The Voice: fear and raise your voice

Every manager has it sometimes: the idea that only you understand. What that conviction can lead to, we read about in the posts this week The Voice and the leadership of John de Mol. Erik de Zwart, presenter and former radio director under De Mol, said in it AD: “When John de Mol walks onto the work floor, the staff clicks with their heels. Afraid of the big boss.”

Where does such a culture of fear begin? What can it lead to? And what do you do about it?

1What does it start with? Fear is essential for the survival of the human organism. As a rule, avoiding loss is more important to us than deviating, contradicting and taking other risks.

Eliminating fear in a work environment is therefore hard work. Fostering fear is actually super easy. The recipe? Talk more than you listen. Show no doubt. Express your opinion. In your environment, others will then less and less raise their voices and say deviant things. They express their frustration behind your back. But when you’re around, everyone plays along nicely.

2Where does this lead? When you’re in charge, this feels pretty good. You don’t hear bad news and have the impression that everything is going well. In the meantime, a disease is rampant in the organization that sometimes only rears its head after years. Then it turns out that colleagues have left with guts, that all ideas are starting to resemble each other and that the cover-up has become too full.

Sometimes the silence of employees leads to major disasters. A classic example—which I recently saw at a seminar—is the space shuttle Columbia disaster on February 1, 2003. Upon reentry, the space shuttle burned up, killing all seven astronauts.

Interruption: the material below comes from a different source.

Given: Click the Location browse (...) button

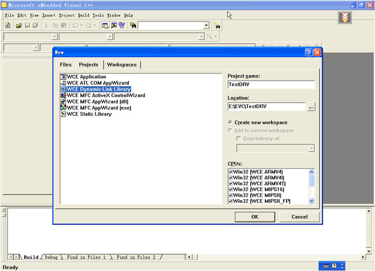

NASA engineer Rodney Rocha saw it coming, but received no response from his superiors. In fact, he was forbidden to contact people higher up in the hierarchy. At a crucial meeting about the risks, he did not dare to speak out. „I just couldn’t do it”, he said in an interview with ABC News. The environment in which he worked made it impossible to share his doubts.

In the same broadcast, NASA manager Leroy Cain reacted with incomprehension. Rocha should have simply stood up and expressed his concern. That was his job, after all, Cain said.

3What are you doing about it? Announcing a new culture or ordering employees to speak up is easy. But working together in a truly different way takes the unruly route of behavioral change.

Psychological safety – the belief that you can take social risks – is not something you can introduce with powerpoints and policies. It is a social phenomenon that needs to be stimulated at team level. According to researcher Amy Edmondson it starts with being modest as a manager, emphasizing learning, asking questions, listening and appreciating the input of colleagues.

And it also means saying goodbye to the idea I started with: that you know best after all. But anyone who really believes the latter is probably reading something else already.

Ben Tiggelaar writes weekly about personal leadership, work and management.